──────── Document section
The dentist then puts the appliance on, very straight forward, it's an indirect bonding technique, and then the wire is attached. One thing we have with Cfast which as far as I know, no other system has, it's patented self liagating bracket, which means there's no modules, no ligatures. You just pop open the bracket, the little door. Put the wire in, and close.

 

Howard:

No rubber bands.

 

Biju:

So simple. No rubber bands, it doesn't stain, and also one of the big things moving to Asian, if you tell somebody in this country, "Don't eat curries because it will stain our bands," they come back with, "Well, what do I eat?" It's very restrictive to have those rubber bands in place. We don't have that any more, and these brackets are, when we talked earlier about using real technology, some of the advances? These brackets are all 3D printed, so they're super small, very low profile, extremely aesthetic.

 

Howard:

Are you making your own bracket and wire?

 

Biju:

Yes, these are all supplied by our partners in the US. These are super brackets, I mean, if I was wearing it now you'd have difficulty telling I was wearing it.

 

Howard:

Why is lingual still a minority? What percent of your cases in Cfast are done lingual?

 

Biju:

Me? About 5 to 10. You're right.

 

Howard:

For you personally, or for the company?

 

Biju:

Yes. No, I think for the company it's probably about 5%.
────────────────
Requirement »
Copy the entire interview passage on the Cfast bracket system word for word. The rows that come next are separate material with no connection to the interview passage.
──────── Recorded data
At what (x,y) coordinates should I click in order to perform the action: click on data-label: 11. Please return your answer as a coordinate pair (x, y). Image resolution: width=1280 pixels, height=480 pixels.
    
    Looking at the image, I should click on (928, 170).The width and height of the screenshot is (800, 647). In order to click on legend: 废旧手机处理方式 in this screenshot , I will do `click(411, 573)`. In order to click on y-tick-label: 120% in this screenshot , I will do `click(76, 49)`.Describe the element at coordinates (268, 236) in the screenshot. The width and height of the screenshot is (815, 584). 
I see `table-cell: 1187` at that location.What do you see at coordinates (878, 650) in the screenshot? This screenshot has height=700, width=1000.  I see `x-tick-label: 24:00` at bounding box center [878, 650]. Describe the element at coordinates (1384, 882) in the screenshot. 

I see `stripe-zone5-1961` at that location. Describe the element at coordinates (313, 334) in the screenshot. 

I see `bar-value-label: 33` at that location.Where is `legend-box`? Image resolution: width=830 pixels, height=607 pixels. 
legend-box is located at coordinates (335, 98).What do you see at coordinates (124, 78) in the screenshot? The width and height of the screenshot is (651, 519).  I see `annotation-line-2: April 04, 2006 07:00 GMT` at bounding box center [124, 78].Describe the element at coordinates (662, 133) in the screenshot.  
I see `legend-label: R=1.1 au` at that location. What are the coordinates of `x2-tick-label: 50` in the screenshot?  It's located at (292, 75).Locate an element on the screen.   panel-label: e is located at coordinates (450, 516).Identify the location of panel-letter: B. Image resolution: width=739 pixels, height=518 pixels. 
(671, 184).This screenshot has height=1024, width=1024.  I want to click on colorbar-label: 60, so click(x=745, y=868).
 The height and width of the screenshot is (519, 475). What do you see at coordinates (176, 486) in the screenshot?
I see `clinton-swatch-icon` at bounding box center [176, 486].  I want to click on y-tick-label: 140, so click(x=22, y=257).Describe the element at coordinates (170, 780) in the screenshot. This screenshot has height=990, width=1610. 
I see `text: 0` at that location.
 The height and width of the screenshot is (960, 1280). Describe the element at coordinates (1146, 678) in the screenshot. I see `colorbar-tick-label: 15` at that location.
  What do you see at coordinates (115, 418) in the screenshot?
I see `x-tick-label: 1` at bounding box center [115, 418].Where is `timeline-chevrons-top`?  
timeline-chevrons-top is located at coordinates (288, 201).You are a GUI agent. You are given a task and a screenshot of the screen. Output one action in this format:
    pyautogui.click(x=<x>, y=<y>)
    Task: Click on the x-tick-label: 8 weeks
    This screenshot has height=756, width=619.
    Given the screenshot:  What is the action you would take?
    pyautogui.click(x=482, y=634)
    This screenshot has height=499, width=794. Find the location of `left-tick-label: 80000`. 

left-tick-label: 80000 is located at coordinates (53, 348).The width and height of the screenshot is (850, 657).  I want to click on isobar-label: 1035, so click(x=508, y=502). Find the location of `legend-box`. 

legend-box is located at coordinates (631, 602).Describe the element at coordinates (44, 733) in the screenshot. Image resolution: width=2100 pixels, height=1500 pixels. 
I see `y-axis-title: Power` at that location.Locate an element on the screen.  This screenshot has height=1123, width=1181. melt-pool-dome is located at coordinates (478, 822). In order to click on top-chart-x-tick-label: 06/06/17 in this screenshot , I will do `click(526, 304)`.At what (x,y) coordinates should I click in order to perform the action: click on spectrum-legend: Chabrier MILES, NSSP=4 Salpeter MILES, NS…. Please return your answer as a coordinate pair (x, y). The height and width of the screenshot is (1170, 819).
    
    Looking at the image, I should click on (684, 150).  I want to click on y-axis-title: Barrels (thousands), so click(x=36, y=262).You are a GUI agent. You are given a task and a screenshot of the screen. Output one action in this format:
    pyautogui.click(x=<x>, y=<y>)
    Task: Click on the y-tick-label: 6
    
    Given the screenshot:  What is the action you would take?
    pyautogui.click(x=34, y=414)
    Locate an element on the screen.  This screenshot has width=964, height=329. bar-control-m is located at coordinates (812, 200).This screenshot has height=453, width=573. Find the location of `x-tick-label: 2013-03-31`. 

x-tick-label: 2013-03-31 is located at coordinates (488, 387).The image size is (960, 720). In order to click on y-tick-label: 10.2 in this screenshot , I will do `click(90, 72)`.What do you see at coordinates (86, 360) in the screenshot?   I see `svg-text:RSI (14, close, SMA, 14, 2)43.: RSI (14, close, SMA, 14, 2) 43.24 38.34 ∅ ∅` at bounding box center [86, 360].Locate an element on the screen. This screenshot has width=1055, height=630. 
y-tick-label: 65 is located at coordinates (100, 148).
────────────────
Task result »
The dentist then puts the appliance on, very straight forward, it's an indirect bonding technique, and then the wire is attached. One thing we have with Cfast which as far as I know, no other system has, it's patented self liagating bracket, which means there's no modules, no ligatures. You just pop open the bracket, the little door. Put the wire in, and close.

 

Howard:

No rubber bands.

 

Biju:

So simple. No rubber bands, it doesn't stain, and also one of the big things moving to Asian, if you tell somebody in this country, "Don't eat curries because it will stain our bands," they come back with, "Well, what do I eat?" It's very restrictive to have those rubber bands in place. We don't have that any more, and these brackets are, when we talked earlier about using real technology, some of the advances? These brackets are all 3D printed, so they're super small, very low profile, extremely aesthetic.

 

Howard:

Are you making your own bracket and wire?

 

Biju:

Yes, these are all supplied by our partners in the US. These are super brackets, I mean, if I was wearing it now you'd have difficulty telling I was wearing it.

 

Howard:

Why is lingual still a minority? What percent of your cases in Cfast are done lingual?

 

Biju:

Me? About 5 to 10. You're right.

 

Howard:

For you personally, or for the company?

 

Biju:

Yes. No, I think for the company it's probably about 5%.